- Youxi Town Location in Guangdong.
- Coordinates: 24°57′00″N 113°20′44″E﻿ / ﻿24.95000°N 113.34556°E
- Country: People's Republic of China
- Province: Guangdong
- Prefecture-level city: Shaoguan
- Autonomous county: Ruyuan Yao Autonomous County

Area
- • Total: 133.60 km^{2} (51.58 sq mi)

Population (2018)
- • Total: 12,805
- • Density: 95.846/km^{2} (248.24/sq mi)
- Time zone: UTC+08:00 (China Standard)
- Postal code: 512735
- Area code: 0751

= Youxi, Ruyuan County =

Youxi (游溪镇 (遊溪鎮, Yóuxī Zhèn)) is a town in Ruyuan Yao Autonomous County, Guangdong, China. As of the 2018 census it had a population of 12,805 and an area of 133.60 km2.

==Administrative division==
As of 2016, the town is divided into one community and eleven villages:
- Zhongxin Community (中心社区)
- Zhongxindong (中心洞村)
- Da (大村)
- Lengshuiqi (冷水岐村)
- Liantangbian (连塘边村)
- Zhonglian (中联村)
- Jiangbei (江背村)
- Lie (烈村)
- Daliaokeng (大寮坑村)
- Yingkeng (营坑村)
- Shangying (上营村)
- Cilangkeng (茨良坑村)

==History==
It was formed as a township in 1953. In 1993, it was upgraded to a town. In 2005, Liukeng Town (柳坑镇) was merged into the town.

==Geography==
The town is situated at the northeastern Ruyuan Yao Autonomous County. It is surrounded by Bibei Town on the north, Dongping Town on the west, Guitou Town on the east, and Yiliu Town on the south.

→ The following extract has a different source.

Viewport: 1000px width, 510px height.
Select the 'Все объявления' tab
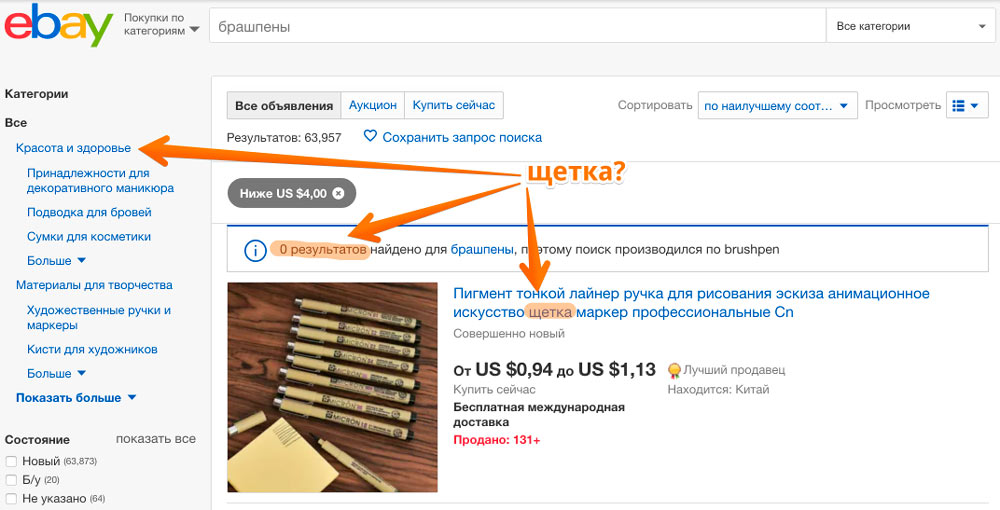pos(284,105)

The Xinjie River (新街水) flows through the town northwest to east.

==Economy==
The local economy is primarily based upon agriculture and local industry. Economic crops are mainly watermelon, sugarcane, and peanut.

==Demographics==

As of 2018, the National Bureau of Statistics of China estimates the current population of the township to be 12,805.

==Transportation==
The Provincial Highway S250 runs from north–south highway within the town.

The National Expressway G0423 Lechang–Guangzhou Expressway, traverses the town from north to south.